• SUPPLIED PASSAGE:
☆ ☆ ☆ ☆

Building Demolition

11

1

Challenge

Write a full program/function to Demolish a given building at the rate 1 floor per second.

INPUT

Input is a building through STDIN(or whatever is called in your language) or through an ARGUMENT of a function. t=0 s 

   |
  |#|
  {#}
 |# #|
|# # #|
|# # #|
|# # #|
TTTTTTT

input consists of :

  • | marks start and end of a floor.
  • {,} marks the floor with explosives.
  • # is a window which is for decoration .
  • is space, which is everywhere inside the floors where # is not there.
  • T marks ground(cannot be demolished).
  • * marks the detonated floor.

Input rules :

  • building starts from top with one | and ends on ground(with no(T)=no (char used in ground floor)).
  • a window # is at every odd place inside every floor.
  • T marks the end of your input.
  • only one floor consists of explosives.
  • every floor is made of odd no. of chars.
  • as you ascend down the floors, the floors can either be of equal size of that of previous floor or can be 2 chars bigger.
  • Input can be taken as an array of chars or strings.

Output :

t=0.5 s 

   |
  |#|
  ***
 |# #|
|# # #|
|# # #|
|# # #|
TTTTTTT

t=1 s 

   |
  |#|
 |# #|
|# # #|
|# # #|
|# # #|
TTTTTTT

t=1.5 s 

   |
  ***
 |# #|
|# # #|
|# # #|
|# # #|
TTTTTTT

t=2 s 

   |
 |# #|
|# # #|
|# # #|
|# # #|
TTTTTTT

t=2.5 s 

   *
 |# #|
|# # #|
|# # #|
|# # #|
TTTTTTT

t=3 s 

 |# #|
|# # #|
|# # #|
|# # #|
TTTTTTT

t=3.5 s 

 *****
|# # #|
|# # #|
|# # #|
TTTTTTT

t=4 s 

|# # #|
|# # #|
|# # #|
TTTTTTT

t=4.5 s 

*******
|# # #|
|# # #|
TTTTTTT

t=6.5 s 

*******
TTTTTTT

t=7 s 

TTTTTTT

Output rules :

  • every floor ends with one newline character.
  • ground may/may not have a trailing newline.
  • output the building(or whats left of it) every 0.5 s.
  • Output is like animation which is modified every 0.5 s and is displayed.
    (Also feel free to post GIFs with your answer)

This is a Code-Golf so the code in shortest bytes wins!
last date of submission is exactly 5 days from now

(But you know what ? Winning is not everything, feel free to try this challenge in your favorite language, even after a winner has been declared :] ).

EDIT : I changed the way you take input (my bad actually).

☆ ☆ ☆ ☆

• RECORDS SHOWN:
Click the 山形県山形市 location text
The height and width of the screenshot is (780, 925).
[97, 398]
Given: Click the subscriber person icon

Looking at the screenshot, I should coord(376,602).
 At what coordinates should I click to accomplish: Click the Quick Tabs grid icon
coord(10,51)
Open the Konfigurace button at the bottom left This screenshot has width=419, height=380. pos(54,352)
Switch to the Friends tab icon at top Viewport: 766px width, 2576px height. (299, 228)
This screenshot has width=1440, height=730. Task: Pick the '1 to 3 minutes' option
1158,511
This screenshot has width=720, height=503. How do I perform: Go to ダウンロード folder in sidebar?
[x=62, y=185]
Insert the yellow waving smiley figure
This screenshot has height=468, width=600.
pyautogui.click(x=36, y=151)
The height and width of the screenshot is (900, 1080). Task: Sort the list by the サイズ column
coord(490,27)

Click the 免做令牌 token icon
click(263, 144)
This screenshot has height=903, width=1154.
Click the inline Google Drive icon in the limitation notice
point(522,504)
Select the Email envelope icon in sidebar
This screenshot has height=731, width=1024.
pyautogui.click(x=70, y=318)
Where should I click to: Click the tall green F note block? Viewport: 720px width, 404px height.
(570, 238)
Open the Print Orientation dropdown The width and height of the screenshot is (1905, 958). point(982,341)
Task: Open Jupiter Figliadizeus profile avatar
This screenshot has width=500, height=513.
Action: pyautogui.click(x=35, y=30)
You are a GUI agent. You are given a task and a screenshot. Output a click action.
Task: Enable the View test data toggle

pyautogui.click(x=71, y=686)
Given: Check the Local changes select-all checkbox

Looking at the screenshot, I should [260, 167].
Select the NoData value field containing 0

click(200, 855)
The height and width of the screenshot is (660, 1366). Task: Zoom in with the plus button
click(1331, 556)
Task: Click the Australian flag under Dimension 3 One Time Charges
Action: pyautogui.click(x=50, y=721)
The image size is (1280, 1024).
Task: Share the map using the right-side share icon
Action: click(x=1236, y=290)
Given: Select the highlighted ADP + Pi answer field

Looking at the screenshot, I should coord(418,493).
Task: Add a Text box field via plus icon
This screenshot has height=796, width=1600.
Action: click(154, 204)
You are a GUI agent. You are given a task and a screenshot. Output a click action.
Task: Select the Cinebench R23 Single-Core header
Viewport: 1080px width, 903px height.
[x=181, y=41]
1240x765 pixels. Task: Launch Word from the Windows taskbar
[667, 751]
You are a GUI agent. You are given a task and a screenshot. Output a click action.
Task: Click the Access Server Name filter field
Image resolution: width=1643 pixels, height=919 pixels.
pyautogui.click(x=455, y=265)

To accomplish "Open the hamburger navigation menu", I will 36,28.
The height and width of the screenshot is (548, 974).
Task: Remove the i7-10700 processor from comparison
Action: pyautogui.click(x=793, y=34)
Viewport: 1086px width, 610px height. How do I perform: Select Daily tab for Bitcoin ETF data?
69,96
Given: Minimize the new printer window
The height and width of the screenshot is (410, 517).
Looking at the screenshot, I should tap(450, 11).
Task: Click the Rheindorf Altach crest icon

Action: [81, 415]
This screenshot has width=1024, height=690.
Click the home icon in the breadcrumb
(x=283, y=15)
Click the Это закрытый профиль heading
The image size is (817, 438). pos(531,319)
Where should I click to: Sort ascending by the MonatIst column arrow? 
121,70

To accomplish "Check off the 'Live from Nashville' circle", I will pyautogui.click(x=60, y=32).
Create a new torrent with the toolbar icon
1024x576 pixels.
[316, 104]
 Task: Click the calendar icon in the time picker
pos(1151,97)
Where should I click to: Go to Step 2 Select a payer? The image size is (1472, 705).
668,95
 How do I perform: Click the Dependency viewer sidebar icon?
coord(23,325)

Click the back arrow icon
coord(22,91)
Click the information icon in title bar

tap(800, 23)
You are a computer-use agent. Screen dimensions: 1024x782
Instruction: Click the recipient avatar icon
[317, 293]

☆ ☆ ☆ ☆

• QUESTIONS TO ANSWER:
**1.** Based on the building demolition challenge, answer yes or no to each statement below, quoting the words of the text that decide it. (a) The ground can be demolished. (b) Only one floor holds explosives. (c) The building is to be output once every second.
**2.** List every rule given under "Input rules" in the building demolition challenge.

• RESPONSES IN ORDER:
**1.**
(a) No: "T marks ground(cannot be demolished)."
(b) Yes: "only one floor consists of explosives."
(c) No: "output the building(or whats left of it) every 0.5 s."

**2.**
1. The building starts from the top with one | and ends on the ground (with no(T)=no (char used in ground floor)).
2. A window # is at every odd place inside every floor.
3. T marks the end of the input.
4. Only one floor consists of explosives.
5. Every floor is made of an odd number of chars.
6. Going down the floors, each floor is either the same size as the previous floor or 2 chars bigger.
7. Input can be taken as an array of chars or strings.